Slaves

Photo credit: Everett Historical / Shutterstock.com

Each year, there are stories of a clueless teacher who decided to give a lesson on slavery to young kids. This time it occurred at Whitney High School in Cerritos, California. Eighth-grade students had their hands bound with duct tape, were yelled at and forced to lie down in a dark room.

Shockingly, the school sent an email home to parents first explaining aspects of the lesson and asking the parents not to tell their children so it would be a surprise. According to the note to parents, the purpose of the lesson was to “help students understand the psychological impact of slavery on Africans brought to America. As part of this lesson, teachers took on the role of slave ship captains and would bark orders to the salve students. The students will have their hands bound with masking tape and made to lie down in a dark room in rows separated by gender. The students would then be shown a clip from the 1970s mini-series Roots as part of the lesson. The point of the lesson was to make the students feel worthless, like a piece of property.”

Needless to say, many parents were outraged and one even took to Facebook to express her frustration. Shardé Carrington forbade her son to participate in the re-enactment and spoke with administrators, who defended their decision and stated that the exercise had been going on for at least 10 years without a complaint. Perhaps one reason for this is the fact that the school is majority Asian and Hispanic. Carrington wrote the following lengthy response on Facebook:

Ok, guys, I need you to read this post and attached photos in their entirety. I’m putting my call to action up front: I’ve made this post public so you can share it, in addition to liking and comment.

I received an email from my son’s school informing parents that the children would be *duct taped together to watch Roots to learn about slavery. True story; you can and should read the email yourself. I sent an email back saying not my child, but really it shouldn’t be any child. I sent the email to the teachers, then called and spoke with the 8th-grade school counselor. I offered to forward the email to him, and he accepted. He then forwarded my email to the principal. The principal let me know it would be addressed. Things came to a screeching halt when the “Department Chair” emailed me back. He mansplained the “activity” to me, while failing to address critical points in my argument. He basically told me he thinks it’s great and will continue the “activity”.

So, back to my call to action. Weigh in. What are your thoughts on this? So far, everyone, I have consulted with shares my point of view. I’d like to open the forum for a more diverse group of people to speak their minds. Let’s all be respectful here. Thanks in advance!

ETA: Step one is complete! The school administration has informed me that the “slave exercise” will be removed from their curriculum. I was not afforded details regarding what would be adopted in its place, nor how the staff or students would undergo the work that is clearly necessary to develop their empathy and worldviews. Assurances were offered that those in charge understood the gravity of the situation. Thank you to those who came into this space to display support, provide information, share perspective, discuss concerns, and demand change. Step two is to do what we can to ensure this doesn’t happen again. We must continue to have the tough conversations, to hold people accountable, to be vigilant regarding what’s happening in our schools and communities, to check our own biases and privileges and those of people in our circles. The conversations being had here are necessary. I will leave this post public to afford a forum for them to continue. God bless. It was masking tape, not duct tape. Some feel the distinction is important, but it is of no consequence to me. My stance remains unchanged, despite the kind of tape used in the binding.

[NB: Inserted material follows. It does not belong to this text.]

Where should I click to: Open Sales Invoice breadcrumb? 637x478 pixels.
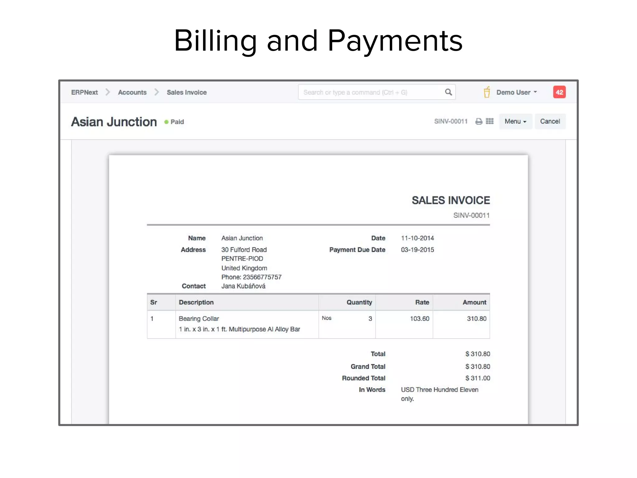[x=187, y=92]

Since news of the lesson has created a public outcry, the school has ended the lesson on slavery.

Mo Barnes

"Mo Betta" Maurice "Mo" Barnes is a graduate of Morehouse College and Political Scientist based in Atlanta. Mo is also a Blues musician.

  • SrAgri

    I think the whole exercise is stupid and merely serves to traumatize children, not teach them empathy.

    “He mansplained the ‘activity’ to me, while failing to address critical points in my argument.”
    Shardé Carrington’s use of “mansplained” for any unsatisfactory interaction with a man is sexist.